De pronto, de la noche a la mañana y aunque algo en ti te indique que la energía se te derrama por las orejas y te permite saltar de la cama al amanecer como si fueras a conquistar el mundo, sabes que “has llegado”, sí, al estado del que fue y ya no es “a los ojos de los demás”: sombra de una misma, referencia de un tiempo ajeno al de “los otros”; residente del “no lugar” en el que los privilegiados gozan de una inteligencia afilada como cuchillo, gracias a décadas de cultivar la razón; es el susurro íntimo y compartido de Chateaubriad quien, como se sabe, detestó abiertamente su edad desde los treinta. Chateaubriand, sí, el que aseguró que “la vejez es un naufragio”: Desgraciado de mí que no puedo envejecer y sigo envejeciendo. Y están los ejemplos de Gide, de Tolstoi, de Flaubert…
Unos con mayor conciencia de humanidad que otros, a los viejos aguarda el momento en que en las bodas y en las fiestas los sientan en la última mesa. aislado, es “el imprescindible”, un convidado (a) de piedra. Peor si mujer, con seguridad se va a tropezar y “alguien” le coge del brazo como si estuviera condenado a repetir y repetirse en la caída. Hora fatídica, la del viejo y no se diga la vieja de la casa, en que si habla u opina, los demás siguen hablando por encima, sin pausa, sin percatarse de que ese “alguien” ha adquirido el don de la invisibilidad y la insignificancia.

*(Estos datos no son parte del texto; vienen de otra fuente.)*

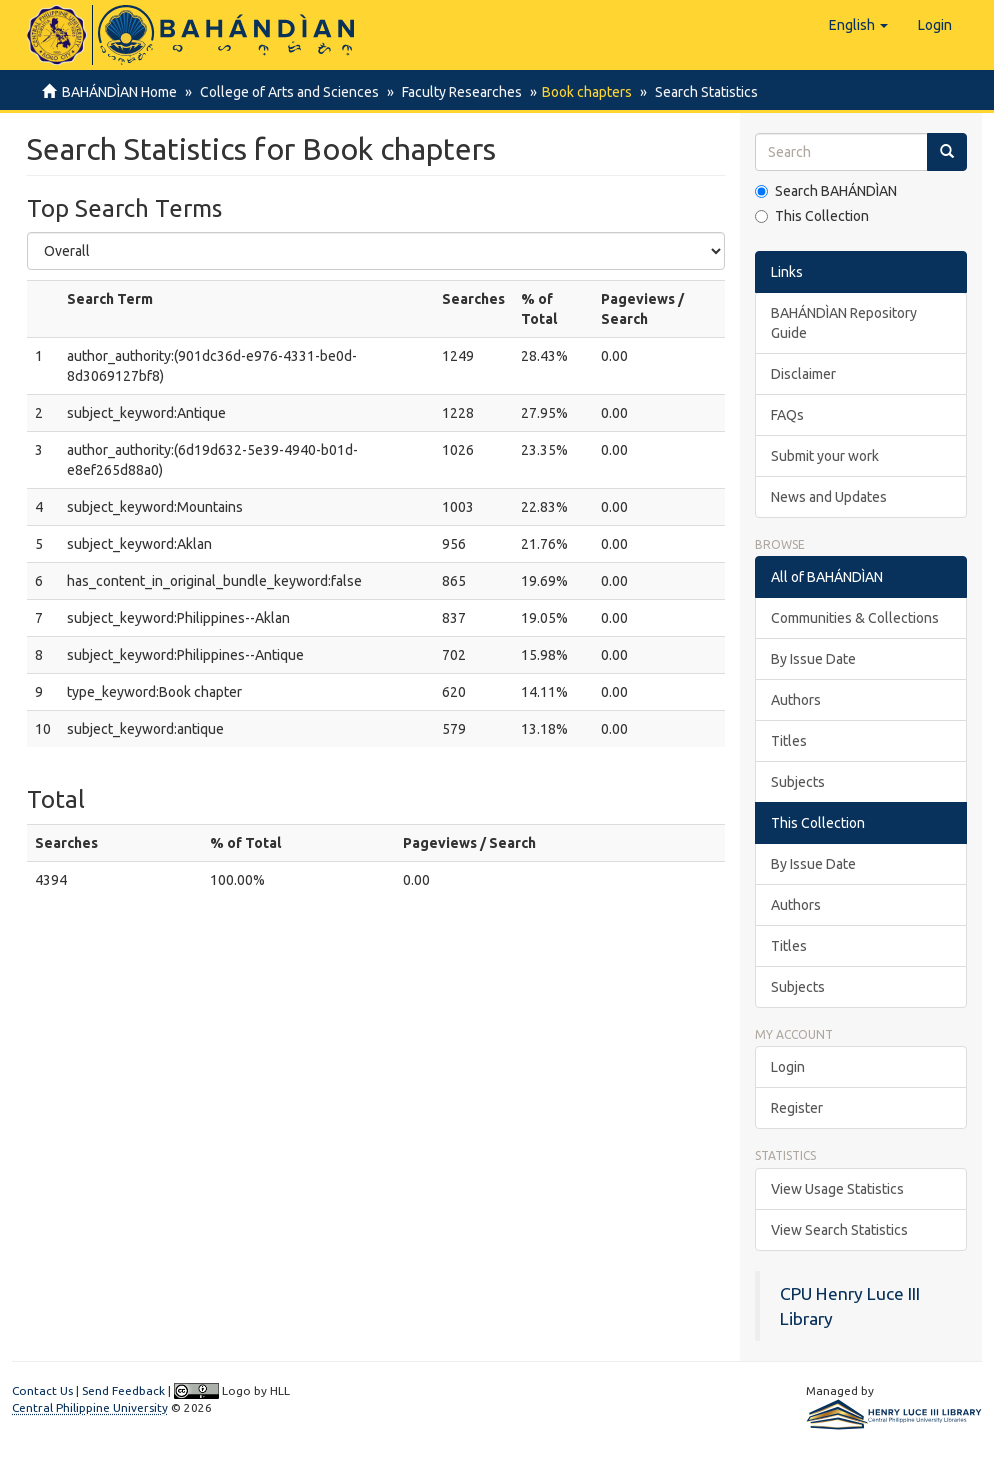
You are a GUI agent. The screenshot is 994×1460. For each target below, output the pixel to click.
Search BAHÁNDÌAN (826, 191)
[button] (858, 25)
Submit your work (825, 456)
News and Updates (829, 497)
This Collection (812, 216)
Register (797, 1108)
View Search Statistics (839, 1230)
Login (788, 1067)
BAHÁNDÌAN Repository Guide (844, 323)
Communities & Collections (855, 618)
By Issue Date (813, 659)
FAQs (787, 415)
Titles (789, 741)
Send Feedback (123, 1390)
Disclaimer (803, 374)
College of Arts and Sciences (286, 92)
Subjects (798, 782)
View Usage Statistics (837, 1189)
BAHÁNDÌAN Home (119, 92)
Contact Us (42, 1390)
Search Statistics (697, 92)
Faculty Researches (456, 92)
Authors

Mantenerse en la vida y no fuera de ella es de sabios. Estamos rodeados de ejemplos lamentables de quienes, perdidos para sí mismos, son una tortura para los demás: ahuizote detestable que para hacerse presente molesta e irrita sin piedad. Necio, exigente, irracional y majadero que insulta, maltrata, humilla, exige y se vuelve depredador. En ninguna literatura he encontrado a un personaje que acepte la vejez con complacencia. Coincido con Beauvoir en que la de Miguel Ángel, abrumado de dolor y preocupaciones, es una de las descripciones más crueles que hombre alguno haya hecho de sí mismo: Estoy roto, agotado, dislocado por mis largos trabajos, y la hostería a donde me encamino para vivir y comer en común es la muerte… En un saco de piel lleno de huesos y de nervios retengo una avispa que zumba y en un canal tengo tres piedras de pez. Mi cara parece un espantajo. Soy como esos trapos tendidos los días de sequía en los campos y que se bastan para espantar a los cuervos. En una de mis orejas corre una araña, en la otra un grillo canta toda la noche. Oprimido por el catarro, no puedo ni dormir ni roncar.
Autorretratos feroces como éste he leído algunos. Recuerdo el de las últimas páginas de Sandor Marai, antes de suicidarse al filo de los noventa de edad, viudo y ciego. No quiero ni pretendo compartir tal desencanto; me pica el deseo, en cambio, de escribir y buscar otra manera de aprender a envejecer. Si eso fuera posible.